Off Balance Sheet Transactions of Banks to come Under BASEL Scrutiny

The Basel rule requires the banks to hold capital equivalent to at least three percent of their assets, without any possibility to take into account the riskiness of a lender’s investments. October 01, 2013 : Banks are set to face a broad international leverage limit that will catch off balance sheet risks and prevent them from hiding their debt and transact such business that would be...

The Basel rule requires the banks to hold capital equivalent to at least three percent of their assets, without any possibility to take into account the riskiness of a lender’s investments.

October 01, 2013 : Banks are set to face a broad international leverage limit that will catch off balance sheet risks and prevent them from hiding their debt and transact such business that would be detrimental to its stakeholders. The chairman of the BASEL committee on banking said the Basel group is seeking to put a ceiling on indebtedness that will prove robust no matter how complicated a bank’s business model. “We want to catch leverage in a reasonable way, because one of the things that history has taught us is that when you look at episodes ex-post, when things fall apart, the conclusion is almost always that there was somehow too much leverage in the system and it was found too way late”, Stefan Ingves, chairman of Basel group said. A quarter of large global banks would have failed to meet a draft version of the Basel leverage rule had the standard been in force at the end of last year, according to a data published by Basel committee on September 25th.

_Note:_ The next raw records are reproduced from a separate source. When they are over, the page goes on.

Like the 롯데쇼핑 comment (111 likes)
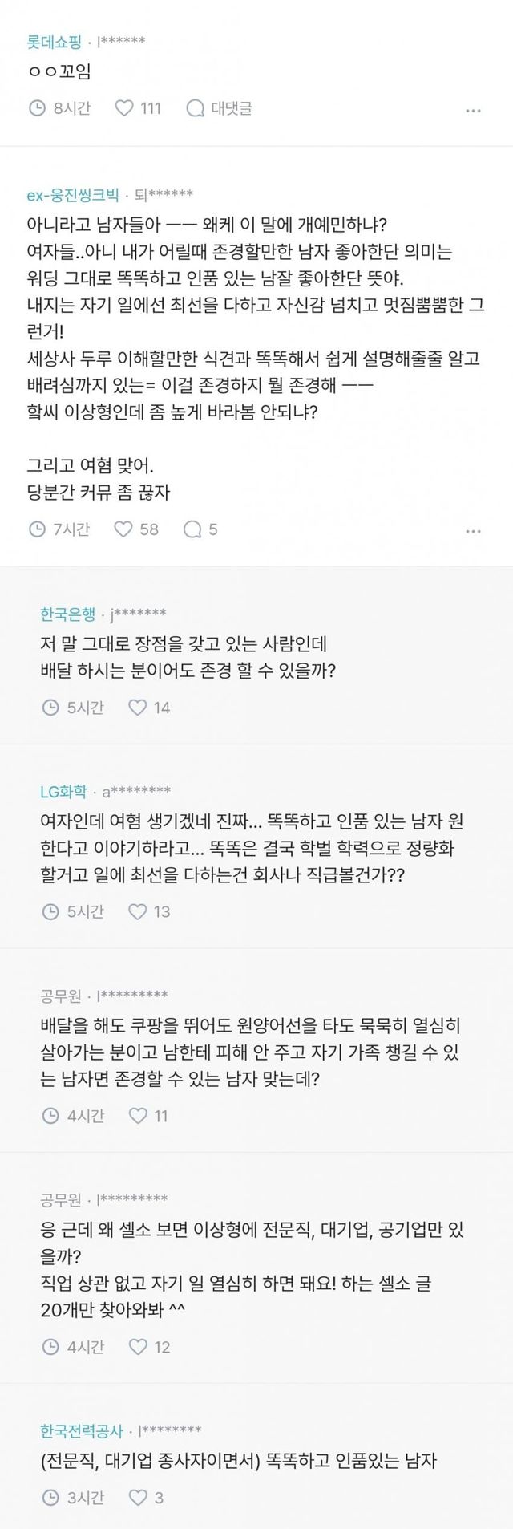The width and height of the screenshot is (513, 1529). pyautogui.click(x=124, y=107)
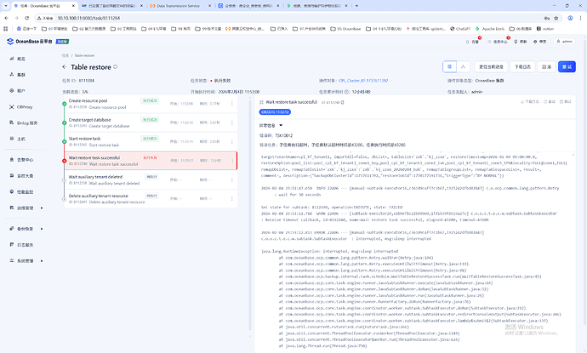Open the Binlog 服务 sidebar item
The height and width of the screenshot is (353, 587).
(x=28, y=122)
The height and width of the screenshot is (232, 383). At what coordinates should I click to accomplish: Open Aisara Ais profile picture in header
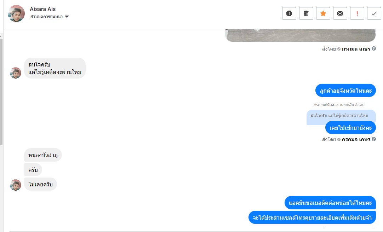(16, 13)
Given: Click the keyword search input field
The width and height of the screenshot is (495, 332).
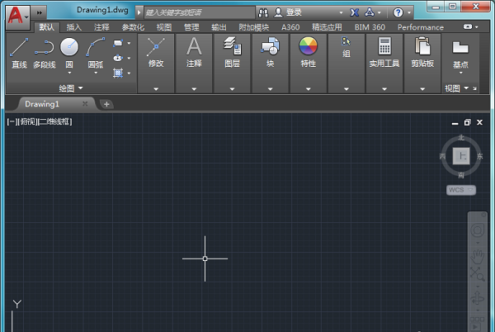Looking at the screenshot, I should (198, 12).
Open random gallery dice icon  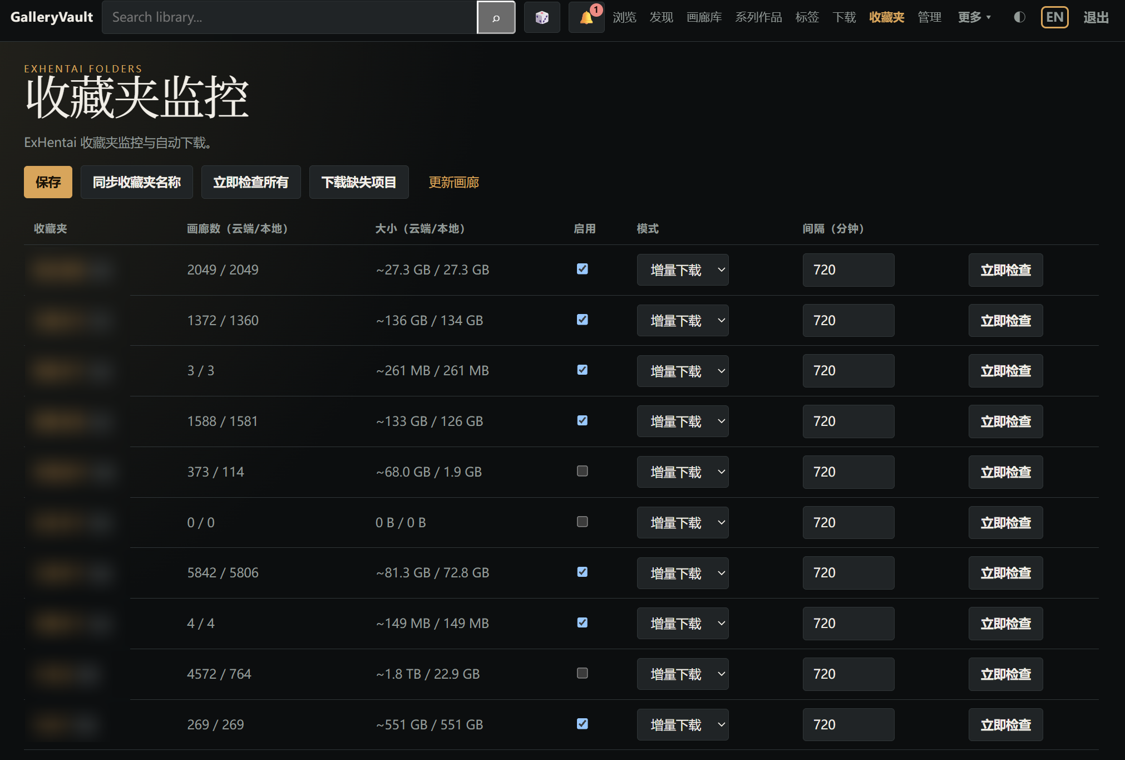click(x=542, y=17)
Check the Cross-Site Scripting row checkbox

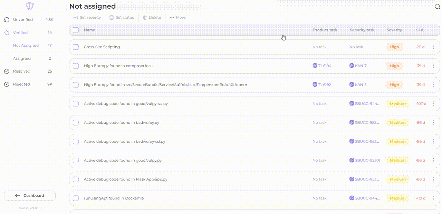tap(76, 47)
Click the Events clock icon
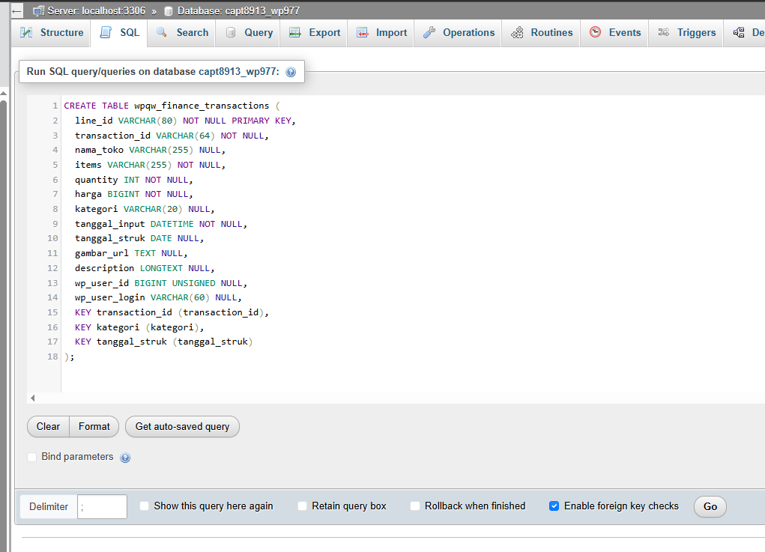Screen dimensions: 765x552 [x=596, y=32]
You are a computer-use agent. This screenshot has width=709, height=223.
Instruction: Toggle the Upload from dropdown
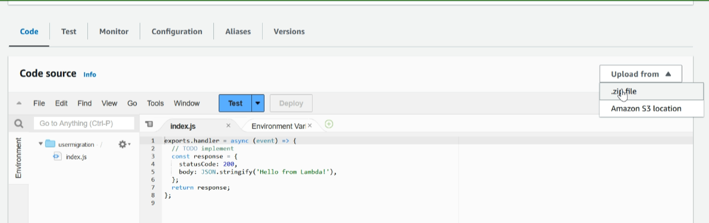641,74
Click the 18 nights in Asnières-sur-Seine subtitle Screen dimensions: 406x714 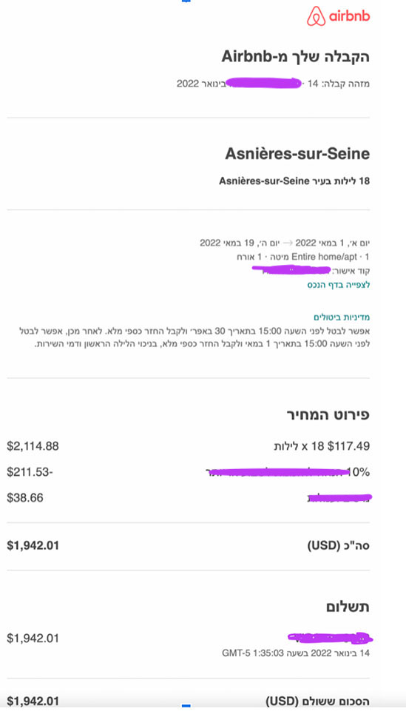[x=294, y=181]
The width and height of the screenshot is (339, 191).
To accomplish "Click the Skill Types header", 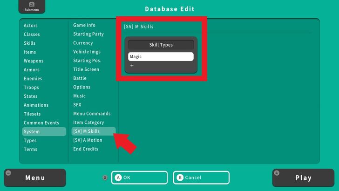I will tap(161, 45).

The group which brings together regulators from 27 nations including the U.S., U.K and China said it is in a “good position” to complete work on the leverage ratio rule “towards the end of the year or sometime early next year” Ingves said. The BASEL in its timetable has said that banks will be expected to publish how well they measure up to the rule from Jan 1, 2015, with the measure to adhere to the standards by 2018. Regulators have said that off balance sheet transactions by banks to boost their profits were the main causes for the crisis in 2007, the collapse of Lehmann Brothers triggered a market turmoil worldwide, the investment banking giant used a transaction called Repo 105 to remove assets from its books at the end of each quarters, giving investors the impression that the firm had reduced leverage.

The Basel rule requires the banks to hold capital equivalent to at least three percent of their assets, without any possibility to take into account the riskiness of a lender’s investments. Leverage ratios are different from Basel capital requirements; they are measured as a ratio of bank’s equity against risk weighted assets. The Basel group has said that the limit should be seen as a “backstop” to the risk sensitive rules.

The Basel Committee on Banking Supervision (BCBS) was established by the central bank governors of G-10 nations in 1974, it is a group of international banking authorities who work to strengthen the regulation, supervision, and practices of banks to improve financial stability worldwide. With presence in Basel, Switzerland its activities range on focussing banking related supervisory issues, techniques and approaches. It does not issue binding regulation but functions as an informal forum in which policy solutions and standards are developed, however,   it’s guidelines are broadly followed and well regarded in the international central banking and finance community. The BCBS work is organised under four main categories:

  • The Standards Implementation Group
  • The Policy Development Group
  • The Accounting Task force
  • The Basel Consultative Group

The members of BCBS include representatives from Argentina, Australia, Belgium, Brazil, Canada, China, France, Germany, U.K. U.S., Switzerland and other countries.